> 文本段落:
┄┄┄┄┄┄┄┄┄┄┄┄┄┄┄┄┄┄┄┄

父亲的言传身教

苏轼的父亲苏洵,几次赶考都考运不佳。

庆历六年(1046),朝廷要破格选拔人才,专门举办了一场特殊的科举考试。苏洵对这次考试寄予厚望,风尘仆仆地赶过去,却第三次名落孙山。

其实,苏洵一直没能金榜题名,跟他适应不了当时科举考试的答题规范有很大关系。

宋朝早期,华美艳丽的文风非常流行。科举考试很看重诗赋,要求考生的作品结构工整、声律谐和;还要求考生死记硬背很多东西,却不管到底实不实用。

苏洵虽然才华横溢,对现实也有很多思考,但是一考试就会被这许许多多的规范束缚手脚。他向来不喜欢堆砌辞藻,对空无一物的“花瓶”文章不屑一顾。而他文风质朴的答卷,在当时很难得到考官的青睐。

结果就是:十年苦读,三次大考,仍然一无所获。

过了没多久,苏洵的父亲,也就是苏轼的爷爷苏序,偏偏在这个时候去世了。苏洵回到家,心里满是悲痛和失望。他拿出几百篇之前写好的文章,越看越难受——为了迎合应试而作文,走了太多冤枉路,到底值不值?

苏洵索性把那些文章一把火全烧了,从头再来。他下了决心,不再为了应付考试而读书,而是要成为一个真正博学多识的人。

苏洵取来诸子百家的文章,潜心钻研。他发誓,在真正学有所成前,不再随便写文章了。就这样,又过了七八年,苏洵装满了一肚子的好文字,下笔如有神助,写起文章来洋洋洒洒,充满真知灼见。

苏洵对科举考试已经不抱希望,可他对两个儿子依然满怀期待,于是亲自教导苏轼和苏辙念书。

那时,父亲才给两个儿子起了正式的名字。哥哥苏轼,字子瞻;弟弟苏辙,字子由。父亲给两个儿子取的名字,可是大有讲究的,里面都是父亲对他们的期望。

“轼”是车子前面的扶手。这个零件虽然好像没太大用处,可如果没了它,总觉得少了点儿什么。父亲注意到,苏轼这孩子不会察言观色,想到什么就说什么。他希望儿子能像车子的扶手一样,注意掩饰自己,不让内心的想法和才华太过外露。

“辙”是马车在地上轧出来的轨迹。人们驾车总是跟着前车留下的轮子印行驶,不管车子走得顺不顺利,功劳和过错都是车子和车夫的,不会落到车辙的头上。父亲希望小儿子能像车辙一样,低调为人、做事。这样他就算不能大富大贵,也能免于灾祸。

苏洵喜欢倚靠在床上,听两个儿子诵读经典。孩童的琅琅读书声,像是琴弦上流淌出来的美妙音符。父亲一边听,一边及时纠正两个儿子的读音错误。

父亲教起书来非常严格。两兄弟每天的功课,一定要按照事先制订的计划走,绝不能马虎。有一次,已经到截止日期了,苏轼还没有读完《春秋》。他像是咬了鱼钩的小鱼一样,慌得不行。

┄┄┄┄┄┄┄┄┄┄┄┄┄┄┄┄┄┄┄┄

> 给定练习 1:
从记录中含有“This screenshot has width=1456, height=819.”的那一行起，到记录的最后一行为止，把这些行原样摘录出来，首尾两行都要包括。答案里不要放图片。

┄┄┄┄┄┄┄┄┄┄┄┄┄┄┄┄┄┄┄┄

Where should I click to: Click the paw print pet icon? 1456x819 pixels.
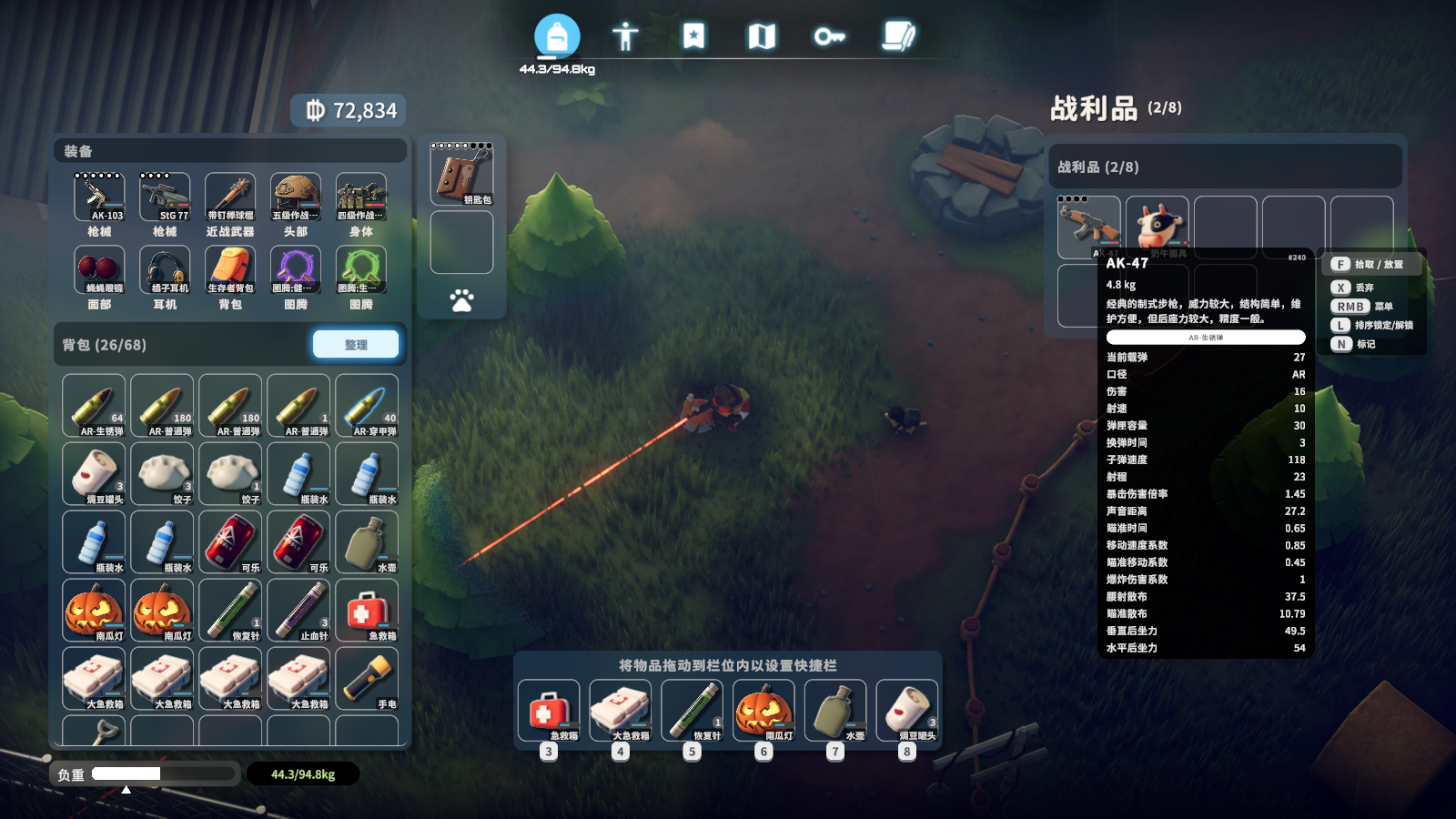[462, 300]
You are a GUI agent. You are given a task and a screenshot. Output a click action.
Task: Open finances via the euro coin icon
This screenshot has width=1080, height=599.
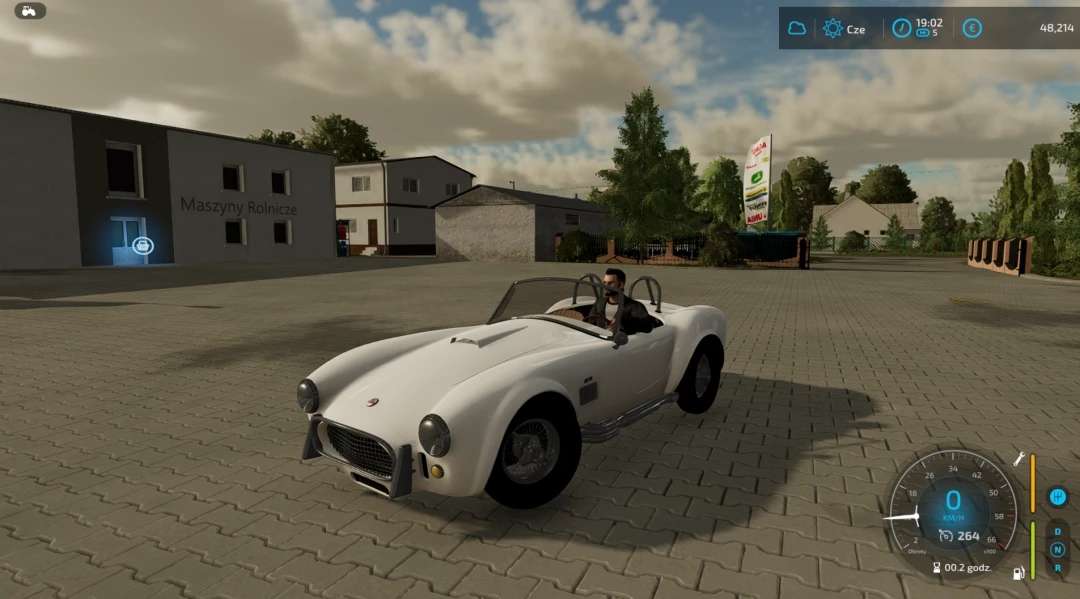point(971,28)
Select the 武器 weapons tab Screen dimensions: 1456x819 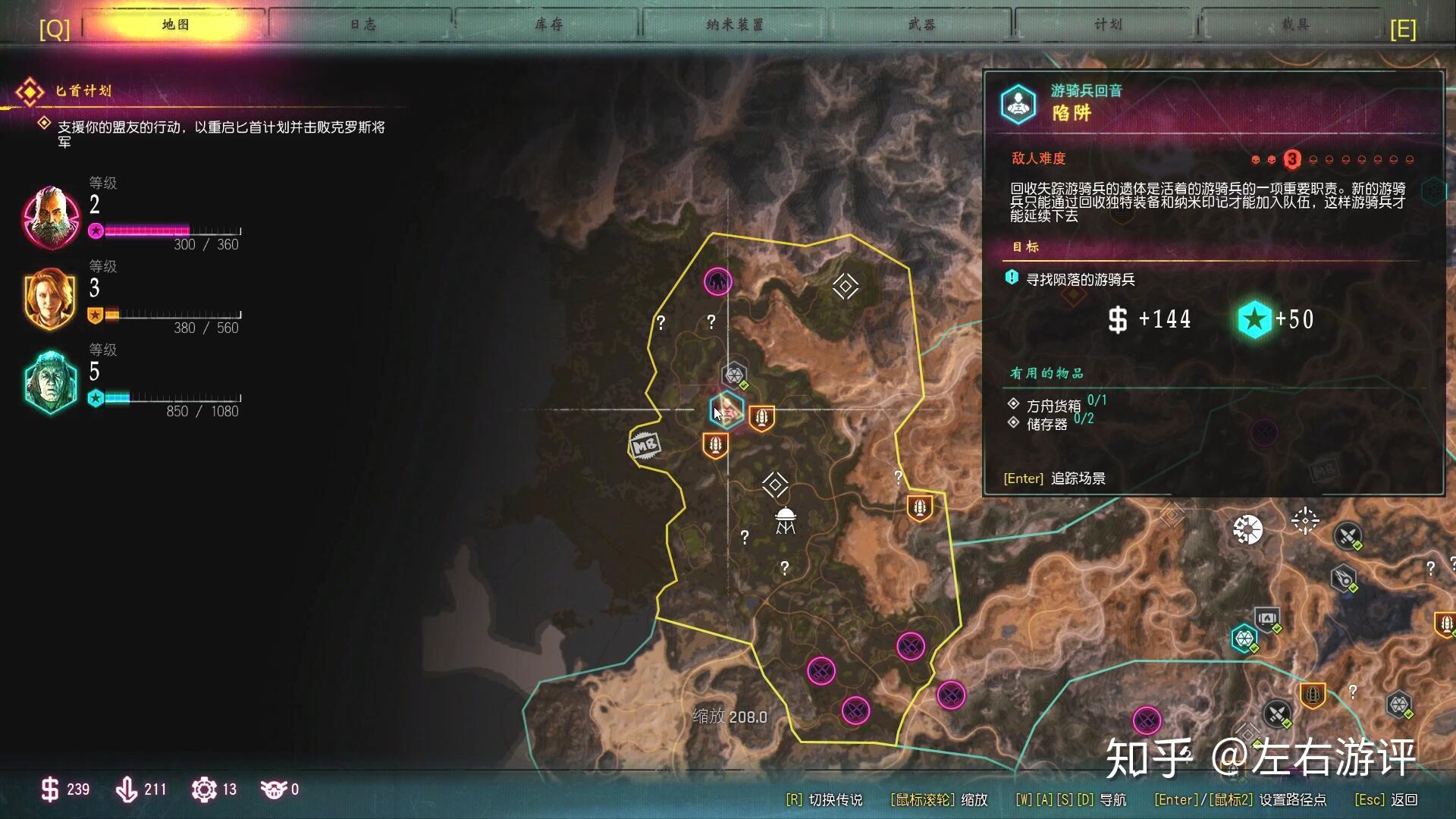coord(921,25)
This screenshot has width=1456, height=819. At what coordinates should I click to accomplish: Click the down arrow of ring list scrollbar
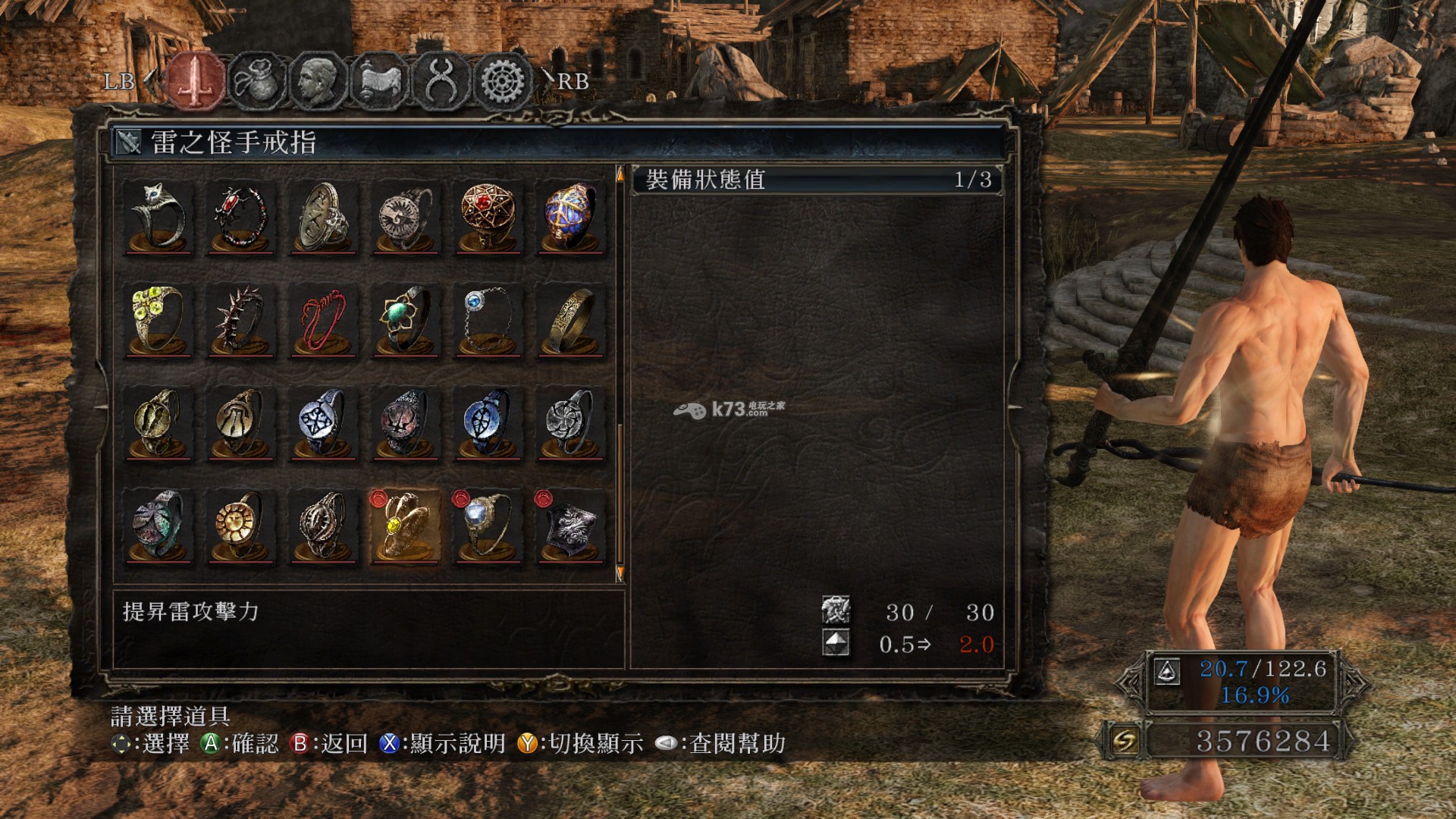pos(620,573)
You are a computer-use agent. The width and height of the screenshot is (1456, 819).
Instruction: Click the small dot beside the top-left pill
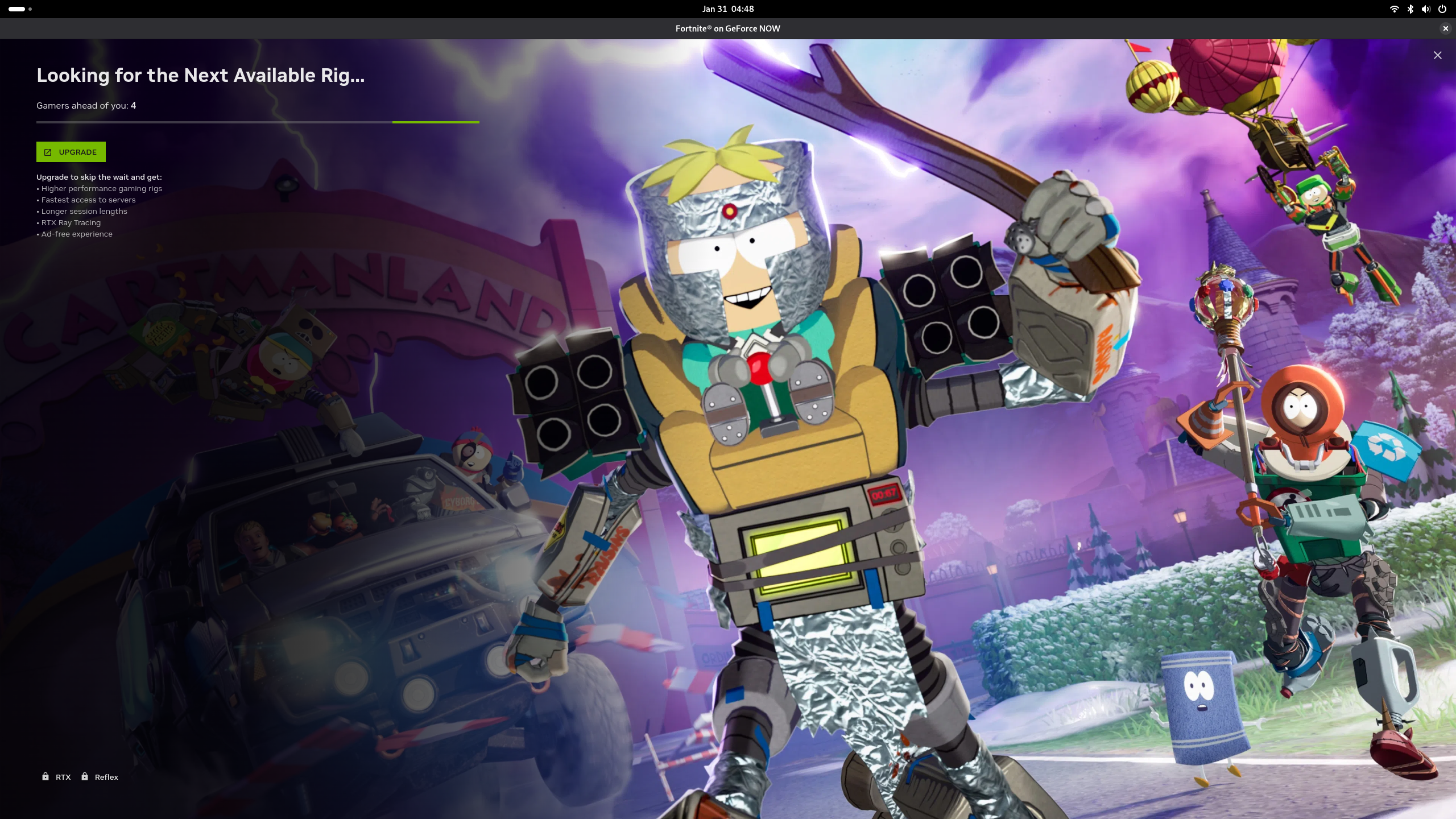(x=30, y=9)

┄┄┄┄┄┄┄┄┄┄┄┄┄┄┄┄┄┄┄┄

> 给定练习 2:
在讲苏洵教子的这篇文章里，“轼”指的是什么？

> 完整答案 1:
This screenshot has width=1456, height=819. At what coordinates should I click to accomplish: Click the down arrow of ring list scrollbar
pos(620,573)
You are a computer-use agent. The width and height of the screenshot is (1456, 819).
Instruction: Click the small dot beside the top-left pill
(x=30, y=9)

> 完整答案 2:
车子前面的扶手。